Hi Domagoj, Domagoj Saric wrote:
Unlike io and io_new it uses objects that represent on-disk images ("formatted images" in io2-speak). This has several advantages: - you do not have to open an image twice in order to first query its properties (if you need to do so for whatever reason) and then to actually read it...which is both cumbersome and inefficient... - you do not have to open an image many times (and seek thru it over and over again) when reading an image in smaller pieces/ROIs... - an object based design allowed for a CRTP based design where most of the shared boiler plate code could have been extracted into a single base class which in turn allows for greater maintainability as well as easier extensibility - it provides access to the underlying backend to the user for maximum flexibility.

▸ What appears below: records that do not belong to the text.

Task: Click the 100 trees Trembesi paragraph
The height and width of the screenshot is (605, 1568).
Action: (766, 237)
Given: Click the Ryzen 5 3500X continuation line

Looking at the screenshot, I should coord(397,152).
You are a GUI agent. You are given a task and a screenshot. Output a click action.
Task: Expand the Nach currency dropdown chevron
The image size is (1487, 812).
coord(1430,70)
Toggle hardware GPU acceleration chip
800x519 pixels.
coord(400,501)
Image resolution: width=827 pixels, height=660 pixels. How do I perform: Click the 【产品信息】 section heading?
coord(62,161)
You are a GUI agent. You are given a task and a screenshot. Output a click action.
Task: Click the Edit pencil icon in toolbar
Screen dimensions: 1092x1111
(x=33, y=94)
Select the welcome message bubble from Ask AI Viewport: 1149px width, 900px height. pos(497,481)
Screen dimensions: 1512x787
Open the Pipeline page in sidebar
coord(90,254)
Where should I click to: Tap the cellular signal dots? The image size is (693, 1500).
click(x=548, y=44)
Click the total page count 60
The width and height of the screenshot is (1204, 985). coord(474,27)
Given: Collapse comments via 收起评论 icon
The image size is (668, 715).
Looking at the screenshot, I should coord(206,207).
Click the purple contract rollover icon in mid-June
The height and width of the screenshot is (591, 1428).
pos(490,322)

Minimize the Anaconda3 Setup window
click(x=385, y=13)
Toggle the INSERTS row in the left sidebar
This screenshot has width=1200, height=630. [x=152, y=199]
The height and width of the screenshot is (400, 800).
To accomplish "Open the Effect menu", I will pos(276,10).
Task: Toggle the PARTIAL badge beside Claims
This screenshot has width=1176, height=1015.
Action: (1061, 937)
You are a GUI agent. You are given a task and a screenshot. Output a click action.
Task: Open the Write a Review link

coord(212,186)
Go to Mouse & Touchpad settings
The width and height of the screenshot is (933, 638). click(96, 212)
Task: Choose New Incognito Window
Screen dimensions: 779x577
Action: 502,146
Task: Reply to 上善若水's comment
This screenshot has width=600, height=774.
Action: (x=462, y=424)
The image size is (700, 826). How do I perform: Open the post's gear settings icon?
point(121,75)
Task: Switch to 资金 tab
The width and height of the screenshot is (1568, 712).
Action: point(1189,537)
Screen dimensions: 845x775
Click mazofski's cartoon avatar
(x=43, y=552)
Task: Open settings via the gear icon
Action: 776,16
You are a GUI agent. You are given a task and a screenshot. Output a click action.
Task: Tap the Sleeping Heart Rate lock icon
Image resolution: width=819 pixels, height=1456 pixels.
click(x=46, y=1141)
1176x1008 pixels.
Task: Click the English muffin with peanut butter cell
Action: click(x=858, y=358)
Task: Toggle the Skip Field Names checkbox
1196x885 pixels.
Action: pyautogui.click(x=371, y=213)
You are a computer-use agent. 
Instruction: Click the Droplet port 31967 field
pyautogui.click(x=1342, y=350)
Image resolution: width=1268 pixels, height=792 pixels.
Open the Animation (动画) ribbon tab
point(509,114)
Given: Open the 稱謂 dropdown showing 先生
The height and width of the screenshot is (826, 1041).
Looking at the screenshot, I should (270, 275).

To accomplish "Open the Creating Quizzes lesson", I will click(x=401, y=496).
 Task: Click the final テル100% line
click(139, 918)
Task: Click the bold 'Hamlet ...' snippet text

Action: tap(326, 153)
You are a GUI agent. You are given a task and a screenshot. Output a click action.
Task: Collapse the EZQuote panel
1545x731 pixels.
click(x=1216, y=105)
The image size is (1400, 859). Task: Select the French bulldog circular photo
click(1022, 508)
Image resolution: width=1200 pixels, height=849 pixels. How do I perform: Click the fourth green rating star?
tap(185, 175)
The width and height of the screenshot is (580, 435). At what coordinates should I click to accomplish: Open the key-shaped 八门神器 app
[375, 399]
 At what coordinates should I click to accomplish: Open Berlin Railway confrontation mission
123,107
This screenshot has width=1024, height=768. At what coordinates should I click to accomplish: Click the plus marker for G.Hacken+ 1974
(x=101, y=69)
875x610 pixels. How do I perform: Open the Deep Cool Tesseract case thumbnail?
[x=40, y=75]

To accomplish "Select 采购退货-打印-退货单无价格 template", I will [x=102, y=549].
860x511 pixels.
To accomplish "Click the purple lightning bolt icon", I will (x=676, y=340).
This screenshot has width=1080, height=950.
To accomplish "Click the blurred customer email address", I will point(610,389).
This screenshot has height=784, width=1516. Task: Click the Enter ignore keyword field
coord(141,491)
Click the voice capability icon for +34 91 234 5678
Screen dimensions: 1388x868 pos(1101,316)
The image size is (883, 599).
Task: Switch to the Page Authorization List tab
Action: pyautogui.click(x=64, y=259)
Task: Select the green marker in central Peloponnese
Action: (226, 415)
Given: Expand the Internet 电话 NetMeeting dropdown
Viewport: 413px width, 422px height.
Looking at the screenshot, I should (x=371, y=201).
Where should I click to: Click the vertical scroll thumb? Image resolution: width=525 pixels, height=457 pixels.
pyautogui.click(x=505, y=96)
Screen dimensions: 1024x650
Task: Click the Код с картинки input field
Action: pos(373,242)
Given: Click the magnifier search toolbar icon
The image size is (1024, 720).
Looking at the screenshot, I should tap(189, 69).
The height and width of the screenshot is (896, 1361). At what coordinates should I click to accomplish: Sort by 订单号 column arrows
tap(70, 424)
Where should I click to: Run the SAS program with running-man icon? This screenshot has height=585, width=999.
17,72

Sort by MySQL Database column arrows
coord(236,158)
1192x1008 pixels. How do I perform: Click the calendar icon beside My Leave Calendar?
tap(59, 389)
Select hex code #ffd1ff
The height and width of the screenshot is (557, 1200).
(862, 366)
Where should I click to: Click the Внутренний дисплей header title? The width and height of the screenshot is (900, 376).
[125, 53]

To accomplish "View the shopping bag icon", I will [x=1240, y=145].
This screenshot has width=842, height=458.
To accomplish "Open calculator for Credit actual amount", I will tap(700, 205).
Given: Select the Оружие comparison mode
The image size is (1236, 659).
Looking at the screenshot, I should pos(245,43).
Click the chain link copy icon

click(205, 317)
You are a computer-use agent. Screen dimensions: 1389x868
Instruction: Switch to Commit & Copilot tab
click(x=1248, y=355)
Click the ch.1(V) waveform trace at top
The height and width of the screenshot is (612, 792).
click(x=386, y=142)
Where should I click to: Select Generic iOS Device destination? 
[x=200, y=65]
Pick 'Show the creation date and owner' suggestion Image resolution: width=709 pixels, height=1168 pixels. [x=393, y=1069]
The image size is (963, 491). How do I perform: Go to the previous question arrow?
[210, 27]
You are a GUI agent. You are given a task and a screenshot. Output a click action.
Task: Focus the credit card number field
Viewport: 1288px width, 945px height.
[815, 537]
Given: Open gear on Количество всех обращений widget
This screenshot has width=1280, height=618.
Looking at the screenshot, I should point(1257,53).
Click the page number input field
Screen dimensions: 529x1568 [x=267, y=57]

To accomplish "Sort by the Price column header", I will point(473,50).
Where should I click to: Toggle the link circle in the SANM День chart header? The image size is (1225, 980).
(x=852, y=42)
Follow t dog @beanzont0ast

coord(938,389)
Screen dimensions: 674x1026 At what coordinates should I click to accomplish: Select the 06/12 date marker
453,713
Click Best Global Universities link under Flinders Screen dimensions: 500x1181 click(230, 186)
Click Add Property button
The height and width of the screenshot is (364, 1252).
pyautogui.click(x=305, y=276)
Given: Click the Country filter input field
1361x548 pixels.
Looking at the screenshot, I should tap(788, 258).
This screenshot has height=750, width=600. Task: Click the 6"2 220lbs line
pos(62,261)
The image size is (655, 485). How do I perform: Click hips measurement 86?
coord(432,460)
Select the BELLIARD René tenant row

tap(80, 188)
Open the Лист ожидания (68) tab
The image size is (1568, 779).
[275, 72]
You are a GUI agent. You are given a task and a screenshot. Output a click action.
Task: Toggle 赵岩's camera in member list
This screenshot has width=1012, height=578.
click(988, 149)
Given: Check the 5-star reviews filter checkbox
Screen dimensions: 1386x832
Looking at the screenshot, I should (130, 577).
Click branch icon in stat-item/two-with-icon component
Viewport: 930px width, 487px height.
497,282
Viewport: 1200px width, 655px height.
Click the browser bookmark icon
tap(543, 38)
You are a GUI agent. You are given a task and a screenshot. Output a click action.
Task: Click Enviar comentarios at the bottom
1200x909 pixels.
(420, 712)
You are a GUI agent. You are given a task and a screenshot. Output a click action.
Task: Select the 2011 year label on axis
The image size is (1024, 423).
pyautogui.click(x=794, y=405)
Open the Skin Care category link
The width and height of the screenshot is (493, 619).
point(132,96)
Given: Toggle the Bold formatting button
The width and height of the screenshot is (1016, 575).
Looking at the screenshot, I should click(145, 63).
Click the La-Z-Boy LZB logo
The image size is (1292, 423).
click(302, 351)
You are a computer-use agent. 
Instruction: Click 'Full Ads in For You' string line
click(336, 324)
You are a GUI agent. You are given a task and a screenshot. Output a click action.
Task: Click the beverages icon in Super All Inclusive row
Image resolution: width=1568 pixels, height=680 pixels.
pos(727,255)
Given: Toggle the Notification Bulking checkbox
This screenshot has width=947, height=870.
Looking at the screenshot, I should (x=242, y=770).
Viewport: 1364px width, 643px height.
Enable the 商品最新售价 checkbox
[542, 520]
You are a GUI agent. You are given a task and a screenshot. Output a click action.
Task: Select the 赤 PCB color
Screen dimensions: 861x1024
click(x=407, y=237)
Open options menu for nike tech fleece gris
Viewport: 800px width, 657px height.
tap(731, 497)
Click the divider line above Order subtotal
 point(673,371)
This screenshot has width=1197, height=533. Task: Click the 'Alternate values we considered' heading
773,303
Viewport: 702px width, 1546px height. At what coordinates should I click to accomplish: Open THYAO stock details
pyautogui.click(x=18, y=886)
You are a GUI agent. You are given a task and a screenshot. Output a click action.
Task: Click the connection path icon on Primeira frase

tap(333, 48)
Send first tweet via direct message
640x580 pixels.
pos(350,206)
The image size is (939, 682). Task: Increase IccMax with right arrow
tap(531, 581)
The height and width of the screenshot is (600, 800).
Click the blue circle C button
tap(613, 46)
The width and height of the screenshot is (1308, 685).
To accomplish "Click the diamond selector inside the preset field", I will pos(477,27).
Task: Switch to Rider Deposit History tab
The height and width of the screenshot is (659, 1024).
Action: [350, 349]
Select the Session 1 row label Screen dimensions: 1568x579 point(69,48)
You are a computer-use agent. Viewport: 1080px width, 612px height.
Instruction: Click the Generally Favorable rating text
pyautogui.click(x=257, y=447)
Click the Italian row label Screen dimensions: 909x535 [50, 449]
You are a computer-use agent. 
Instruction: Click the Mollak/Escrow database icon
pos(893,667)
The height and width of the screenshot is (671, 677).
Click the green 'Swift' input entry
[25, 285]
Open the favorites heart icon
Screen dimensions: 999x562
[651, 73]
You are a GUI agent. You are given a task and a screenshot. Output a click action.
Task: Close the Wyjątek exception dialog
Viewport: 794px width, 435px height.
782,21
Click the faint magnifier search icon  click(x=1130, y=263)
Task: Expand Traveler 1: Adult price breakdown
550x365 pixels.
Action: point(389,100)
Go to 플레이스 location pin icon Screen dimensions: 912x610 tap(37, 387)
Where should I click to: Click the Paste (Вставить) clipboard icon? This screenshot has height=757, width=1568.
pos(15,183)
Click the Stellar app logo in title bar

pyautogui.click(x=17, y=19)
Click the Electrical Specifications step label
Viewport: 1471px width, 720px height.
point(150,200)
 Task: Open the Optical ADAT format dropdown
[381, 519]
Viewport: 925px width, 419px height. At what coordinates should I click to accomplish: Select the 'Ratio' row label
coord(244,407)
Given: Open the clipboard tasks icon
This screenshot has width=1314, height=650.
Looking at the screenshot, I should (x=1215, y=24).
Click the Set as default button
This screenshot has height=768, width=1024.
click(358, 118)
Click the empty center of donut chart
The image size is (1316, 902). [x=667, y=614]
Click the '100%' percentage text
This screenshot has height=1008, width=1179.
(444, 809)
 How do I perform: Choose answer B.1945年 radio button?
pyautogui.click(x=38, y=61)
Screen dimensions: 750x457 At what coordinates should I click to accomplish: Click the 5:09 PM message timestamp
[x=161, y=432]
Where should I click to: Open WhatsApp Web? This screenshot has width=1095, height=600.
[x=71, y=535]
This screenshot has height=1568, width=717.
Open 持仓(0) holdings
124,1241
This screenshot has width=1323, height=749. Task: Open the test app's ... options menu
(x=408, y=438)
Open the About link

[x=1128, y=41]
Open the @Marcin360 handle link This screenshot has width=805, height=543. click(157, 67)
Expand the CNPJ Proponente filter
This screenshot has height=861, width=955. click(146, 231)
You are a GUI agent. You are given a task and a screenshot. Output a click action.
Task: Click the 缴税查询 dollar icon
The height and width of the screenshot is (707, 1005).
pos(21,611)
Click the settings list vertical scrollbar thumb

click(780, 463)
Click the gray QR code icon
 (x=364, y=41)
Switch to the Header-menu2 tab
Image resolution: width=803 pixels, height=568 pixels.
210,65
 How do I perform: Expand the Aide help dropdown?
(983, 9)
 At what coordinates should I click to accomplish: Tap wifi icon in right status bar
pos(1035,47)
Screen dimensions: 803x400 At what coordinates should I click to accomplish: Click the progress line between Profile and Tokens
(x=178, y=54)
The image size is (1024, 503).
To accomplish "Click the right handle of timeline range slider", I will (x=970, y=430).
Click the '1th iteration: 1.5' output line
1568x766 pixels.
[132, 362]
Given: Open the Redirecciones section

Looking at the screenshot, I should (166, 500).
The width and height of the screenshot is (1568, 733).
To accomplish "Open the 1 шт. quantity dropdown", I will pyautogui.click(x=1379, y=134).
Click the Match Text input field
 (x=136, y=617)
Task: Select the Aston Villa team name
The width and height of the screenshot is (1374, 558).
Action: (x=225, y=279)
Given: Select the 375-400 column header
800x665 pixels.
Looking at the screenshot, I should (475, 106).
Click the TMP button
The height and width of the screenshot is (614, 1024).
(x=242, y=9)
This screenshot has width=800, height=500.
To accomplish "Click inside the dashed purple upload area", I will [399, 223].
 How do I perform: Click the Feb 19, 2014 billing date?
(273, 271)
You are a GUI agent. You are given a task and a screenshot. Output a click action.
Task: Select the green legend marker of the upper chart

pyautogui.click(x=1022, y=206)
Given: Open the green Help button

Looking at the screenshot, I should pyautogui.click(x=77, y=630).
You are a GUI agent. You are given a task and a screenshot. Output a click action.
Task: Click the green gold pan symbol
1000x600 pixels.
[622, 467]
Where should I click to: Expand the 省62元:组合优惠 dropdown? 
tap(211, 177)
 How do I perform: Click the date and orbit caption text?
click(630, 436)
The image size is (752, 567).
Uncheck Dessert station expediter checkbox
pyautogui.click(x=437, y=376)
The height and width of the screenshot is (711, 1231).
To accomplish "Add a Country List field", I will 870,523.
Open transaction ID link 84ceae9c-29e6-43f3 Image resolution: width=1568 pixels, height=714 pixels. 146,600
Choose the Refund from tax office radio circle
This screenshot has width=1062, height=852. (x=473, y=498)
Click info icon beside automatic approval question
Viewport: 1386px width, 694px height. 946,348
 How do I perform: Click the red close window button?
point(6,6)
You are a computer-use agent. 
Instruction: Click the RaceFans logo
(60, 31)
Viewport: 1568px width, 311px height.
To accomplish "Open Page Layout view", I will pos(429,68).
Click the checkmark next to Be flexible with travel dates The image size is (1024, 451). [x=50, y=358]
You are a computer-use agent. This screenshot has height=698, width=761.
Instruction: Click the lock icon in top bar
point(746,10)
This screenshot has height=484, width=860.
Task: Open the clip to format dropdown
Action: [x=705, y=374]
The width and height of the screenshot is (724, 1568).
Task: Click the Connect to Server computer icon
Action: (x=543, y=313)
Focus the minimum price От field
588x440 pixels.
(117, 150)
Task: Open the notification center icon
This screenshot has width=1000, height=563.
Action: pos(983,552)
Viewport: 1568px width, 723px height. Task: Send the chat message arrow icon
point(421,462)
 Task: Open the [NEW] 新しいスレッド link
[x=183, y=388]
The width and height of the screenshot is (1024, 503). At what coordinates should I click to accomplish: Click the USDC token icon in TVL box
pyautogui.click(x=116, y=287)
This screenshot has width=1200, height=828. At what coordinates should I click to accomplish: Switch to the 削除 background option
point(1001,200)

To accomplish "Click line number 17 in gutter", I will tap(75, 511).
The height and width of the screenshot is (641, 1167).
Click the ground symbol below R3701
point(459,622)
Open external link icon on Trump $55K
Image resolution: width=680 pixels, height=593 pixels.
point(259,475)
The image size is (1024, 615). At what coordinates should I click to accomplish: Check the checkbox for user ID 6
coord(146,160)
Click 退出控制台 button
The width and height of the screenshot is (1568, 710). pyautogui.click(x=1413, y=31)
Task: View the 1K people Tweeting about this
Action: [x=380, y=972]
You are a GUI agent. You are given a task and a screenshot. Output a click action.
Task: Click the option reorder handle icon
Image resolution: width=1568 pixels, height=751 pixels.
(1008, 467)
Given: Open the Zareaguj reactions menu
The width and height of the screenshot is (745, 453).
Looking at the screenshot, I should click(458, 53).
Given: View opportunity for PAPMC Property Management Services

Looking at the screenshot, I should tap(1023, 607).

This sounds great. It's much closer to what I was trying to suggest back in March when we last had this discussion. I've had a quick look at your libjpeg interface. Two features that I often use are dct_method=JDCT_IFAST and scaling down 2x or 4x using scale_num and scale_denom. It would be interesting to know whether (a) your existing code lets me use these via a "native handle", or (b) they could be added easily. My preference would still be to have a thinner library-wrapping layer, i.e. just a C++ification of the C library interface (see e.g. http://chezphil.org/tmp/LibJpeg.hh for an incomplete example), underneath the gil interface. But what you're proposing sounds much closer to this than Christian's proposal. Regards, Phil.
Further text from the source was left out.